Friday, September 4, 2009

Social Media and/or Education

This week has been a week of technological frustration. It seems that more and more teachers are embracing the incidious call of technology and requiring their students to sign up for and join countless websights (each with their own slightly different name and password that one must track). Students bring their laptops to class to click out "notes", visit three different sights to view grades, or frantically write out a blog that their classmates could, but probably won't read. Sometimes I feel like being forced to keep track of all these things makes my life harder not easier. Especially because I tend to be a strong kinesthetic learner and typing notes doesn't work for me. (Writing notes on a blackboard is ideal, but I'll settle for a skinny red notebook.)
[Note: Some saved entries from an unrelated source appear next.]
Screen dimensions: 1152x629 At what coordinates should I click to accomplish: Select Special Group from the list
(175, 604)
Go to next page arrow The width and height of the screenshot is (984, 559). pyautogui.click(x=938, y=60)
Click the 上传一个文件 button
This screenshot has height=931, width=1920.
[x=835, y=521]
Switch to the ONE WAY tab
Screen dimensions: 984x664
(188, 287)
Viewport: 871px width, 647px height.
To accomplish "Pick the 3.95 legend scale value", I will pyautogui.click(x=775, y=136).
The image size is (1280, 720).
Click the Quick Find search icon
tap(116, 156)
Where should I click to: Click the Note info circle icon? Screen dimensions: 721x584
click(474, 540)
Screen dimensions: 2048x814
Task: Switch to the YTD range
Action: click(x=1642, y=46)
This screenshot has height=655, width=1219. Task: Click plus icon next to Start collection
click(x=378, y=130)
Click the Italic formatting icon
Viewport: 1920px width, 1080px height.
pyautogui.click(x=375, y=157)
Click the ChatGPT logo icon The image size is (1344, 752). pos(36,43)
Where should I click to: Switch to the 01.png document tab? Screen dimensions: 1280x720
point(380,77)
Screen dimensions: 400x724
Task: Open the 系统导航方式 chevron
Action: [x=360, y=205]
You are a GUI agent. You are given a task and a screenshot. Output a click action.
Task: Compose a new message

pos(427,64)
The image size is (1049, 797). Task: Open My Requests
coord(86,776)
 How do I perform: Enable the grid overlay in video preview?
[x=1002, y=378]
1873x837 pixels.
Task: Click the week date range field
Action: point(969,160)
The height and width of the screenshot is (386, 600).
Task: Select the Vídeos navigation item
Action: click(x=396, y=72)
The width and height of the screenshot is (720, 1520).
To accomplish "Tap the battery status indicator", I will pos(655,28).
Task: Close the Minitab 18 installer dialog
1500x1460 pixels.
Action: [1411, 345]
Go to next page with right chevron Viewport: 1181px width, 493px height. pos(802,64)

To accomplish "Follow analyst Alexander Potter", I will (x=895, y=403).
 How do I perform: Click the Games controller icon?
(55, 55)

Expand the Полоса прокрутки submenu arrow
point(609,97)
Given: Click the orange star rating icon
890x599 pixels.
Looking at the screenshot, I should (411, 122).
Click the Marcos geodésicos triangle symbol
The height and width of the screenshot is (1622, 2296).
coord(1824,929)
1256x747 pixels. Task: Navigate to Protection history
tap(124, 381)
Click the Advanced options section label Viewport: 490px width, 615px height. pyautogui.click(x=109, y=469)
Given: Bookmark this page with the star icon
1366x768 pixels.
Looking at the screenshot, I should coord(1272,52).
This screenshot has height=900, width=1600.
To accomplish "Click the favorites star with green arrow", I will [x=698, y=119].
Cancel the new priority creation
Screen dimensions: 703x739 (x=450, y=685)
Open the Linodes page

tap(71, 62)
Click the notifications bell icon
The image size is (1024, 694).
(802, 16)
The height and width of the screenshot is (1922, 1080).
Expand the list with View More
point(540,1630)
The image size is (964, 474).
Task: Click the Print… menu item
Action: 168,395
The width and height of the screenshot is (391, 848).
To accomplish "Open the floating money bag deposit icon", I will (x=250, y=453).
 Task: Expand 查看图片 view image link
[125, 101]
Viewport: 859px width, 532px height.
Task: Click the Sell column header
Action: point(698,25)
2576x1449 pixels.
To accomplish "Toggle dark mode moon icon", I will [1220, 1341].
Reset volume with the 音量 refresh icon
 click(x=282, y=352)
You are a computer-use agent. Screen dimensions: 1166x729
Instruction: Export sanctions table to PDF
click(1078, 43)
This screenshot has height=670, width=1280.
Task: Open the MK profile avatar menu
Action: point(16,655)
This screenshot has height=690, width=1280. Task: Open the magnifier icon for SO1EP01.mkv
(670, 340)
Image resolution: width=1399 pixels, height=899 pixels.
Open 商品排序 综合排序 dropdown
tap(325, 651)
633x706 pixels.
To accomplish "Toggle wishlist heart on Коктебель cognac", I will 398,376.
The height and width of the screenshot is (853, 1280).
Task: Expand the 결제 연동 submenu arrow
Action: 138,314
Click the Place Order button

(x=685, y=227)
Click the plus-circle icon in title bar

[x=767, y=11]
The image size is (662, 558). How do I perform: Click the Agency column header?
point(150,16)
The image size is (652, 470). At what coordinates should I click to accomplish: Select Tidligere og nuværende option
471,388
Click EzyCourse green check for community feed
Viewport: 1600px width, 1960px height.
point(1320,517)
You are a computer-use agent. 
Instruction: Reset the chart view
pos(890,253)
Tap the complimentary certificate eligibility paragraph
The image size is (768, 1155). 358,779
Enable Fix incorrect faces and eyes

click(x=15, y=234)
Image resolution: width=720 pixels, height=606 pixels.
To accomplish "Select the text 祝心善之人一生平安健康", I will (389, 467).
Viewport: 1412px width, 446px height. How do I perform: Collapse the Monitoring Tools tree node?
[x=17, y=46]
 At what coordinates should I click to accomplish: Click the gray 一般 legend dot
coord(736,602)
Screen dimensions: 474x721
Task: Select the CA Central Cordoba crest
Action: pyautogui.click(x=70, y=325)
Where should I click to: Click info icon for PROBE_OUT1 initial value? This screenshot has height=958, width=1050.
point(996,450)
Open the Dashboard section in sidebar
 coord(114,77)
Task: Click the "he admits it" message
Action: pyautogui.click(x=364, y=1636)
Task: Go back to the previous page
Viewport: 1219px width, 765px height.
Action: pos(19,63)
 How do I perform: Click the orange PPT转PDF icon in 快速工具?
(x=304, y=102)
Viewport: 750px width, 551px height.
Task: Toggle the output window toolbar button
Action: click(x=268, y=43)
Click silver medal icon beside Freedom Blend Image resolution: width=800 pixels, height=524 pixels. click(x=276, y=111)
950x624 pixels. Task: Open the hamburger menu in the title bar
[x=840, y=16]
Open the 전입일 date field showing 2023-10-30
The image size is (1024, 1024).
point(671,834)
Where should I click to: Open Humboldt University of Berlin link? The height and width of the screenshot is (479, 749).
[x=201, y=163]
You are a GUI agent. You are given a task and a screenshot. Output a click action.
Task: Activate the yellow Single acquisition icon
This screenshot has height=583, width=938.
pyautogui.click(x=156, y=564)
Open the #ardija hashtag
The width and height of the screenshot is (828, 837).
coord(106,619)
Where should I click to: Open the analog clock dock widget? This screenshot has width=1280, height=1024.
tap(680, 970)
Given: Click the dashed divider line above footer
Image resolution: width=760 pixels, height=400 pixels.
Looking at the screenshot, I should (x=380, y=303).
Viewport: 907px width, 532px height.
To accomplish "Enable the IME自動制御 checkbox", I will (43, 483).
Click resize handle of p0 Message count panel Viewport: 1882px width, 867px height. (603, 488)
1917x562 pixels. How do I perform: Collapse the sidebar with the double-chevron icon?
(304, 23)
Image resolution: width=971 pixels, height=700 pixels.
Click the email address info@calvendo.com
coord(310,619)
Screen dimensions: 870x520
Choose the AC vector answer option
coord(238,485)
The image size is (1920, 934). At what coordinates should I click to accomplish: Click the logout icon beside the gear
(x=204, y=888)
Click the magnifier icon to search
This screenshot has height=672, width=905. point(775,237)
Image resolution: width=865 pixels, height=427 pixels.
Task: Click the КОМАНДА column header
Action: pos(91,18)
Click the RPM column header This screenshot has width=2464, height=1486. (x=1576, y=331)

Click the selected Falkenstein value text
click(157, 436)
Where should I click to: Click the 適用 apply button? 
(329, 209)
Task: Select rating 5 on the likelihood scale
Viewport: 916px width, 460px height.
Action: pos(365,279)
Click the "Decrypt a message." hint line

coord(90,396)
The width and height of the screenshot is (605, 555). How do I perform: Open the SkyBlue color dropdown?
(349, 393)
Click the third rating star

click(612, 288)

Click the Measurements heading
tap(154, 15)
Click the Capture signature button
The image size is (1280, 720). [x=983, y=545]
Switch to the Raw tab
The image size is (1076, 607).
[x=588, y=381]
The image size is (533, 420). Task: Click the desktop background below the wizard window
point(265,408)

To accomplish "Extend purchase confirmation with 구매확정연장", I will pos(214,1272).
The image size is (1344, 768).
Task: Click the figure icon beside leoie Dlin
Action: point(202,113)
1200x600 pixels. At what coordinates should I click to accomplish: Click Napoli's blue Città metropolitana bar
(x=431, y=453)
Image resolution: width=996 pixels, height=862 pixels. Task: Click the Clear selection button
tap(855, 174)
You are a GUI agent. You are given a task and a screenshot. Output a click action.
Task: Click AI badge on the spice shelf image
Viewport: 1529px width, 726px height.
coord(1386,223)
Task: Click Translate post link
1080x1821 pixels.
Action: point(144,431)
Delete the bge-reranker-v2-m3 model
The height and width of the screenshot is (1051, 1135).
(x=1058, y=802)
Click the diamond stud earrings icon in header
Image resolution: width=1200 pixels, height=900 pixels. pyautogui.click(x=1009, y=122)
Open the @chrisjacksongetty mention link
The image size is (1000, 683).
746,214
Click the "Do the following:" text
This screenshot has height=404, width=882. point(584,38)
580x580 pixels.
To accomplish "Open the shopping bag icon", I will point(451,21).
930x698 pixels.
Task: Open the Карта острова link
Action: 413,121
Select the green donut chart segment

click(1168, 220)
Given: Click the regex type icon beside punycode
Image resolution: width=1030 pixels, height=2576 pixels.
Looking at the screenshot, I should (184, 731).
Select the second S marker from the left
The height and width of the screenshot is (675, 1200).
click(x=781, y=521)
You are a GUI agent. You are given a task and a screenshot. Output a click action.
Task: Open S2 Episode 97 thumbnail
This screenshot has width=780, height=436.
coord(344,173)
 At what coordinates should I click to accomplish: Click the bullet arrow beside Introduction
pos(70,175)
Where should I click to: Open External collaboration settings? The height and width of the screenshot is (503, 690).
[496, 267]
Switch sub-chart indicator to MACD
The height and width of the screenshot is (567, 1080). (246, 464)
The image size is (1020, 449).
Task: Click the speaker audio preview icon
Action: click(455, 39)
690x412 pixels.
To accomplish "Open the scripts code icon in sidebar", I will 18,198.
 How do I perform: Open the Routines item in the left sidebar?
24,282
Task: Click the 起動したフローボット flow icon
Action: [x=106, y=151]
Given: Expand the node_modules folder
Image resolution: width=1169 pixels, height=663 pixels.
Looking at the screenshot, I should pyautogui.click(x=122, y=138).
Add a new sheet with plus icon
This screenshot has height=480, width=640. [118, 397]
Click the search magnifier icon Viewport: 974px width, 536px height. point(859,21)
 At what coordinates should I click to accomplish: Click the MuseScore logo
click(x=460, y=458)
My brother is enthusiastic about change--particularly the technological kind. He says that all change is hard because people are afraid of it. I think he could be right. But, really, is it so wrong to want a library of actual thick, heavy books instead of light, white 'Kindle'? (On the other hand, I would like to carry three books on the plane for the weight of one.) But what would I do without e-mail as a means of communicating with my professors? What would I do without Word and a printer to make neat-looking papers instead of writing my 5 pg essay by hand? And how would the stay-at-home-mother-of-three get a degree in paralegal without internet-based classrooms?

Just because this is a new way of doing school doesn't make it a poor way of doing school. But like all technology (and nearly everything else I can think of), the tools are only as good as the one using them. If the professor is capable and "savvy", then I predict the students will learn a lot from the technological tools, but if the professor does not use the tools to their full capabilities, then the students will suffer. (Illistration: I once had a little old Chemistry teacher who finally got a brand new 'SmartBoard' in her classroom. It could do a lot, but she treated it as projectable whiteboard/powerpoint display. It was a very bad whiteboard and we all wished she would switch back.)

1 comment:

  1. Excellent points. We can't become so "technology and tool-focused" that we forget the end goal: education and the classroom experience. Hopefully we can find the right balance. Keep me posted!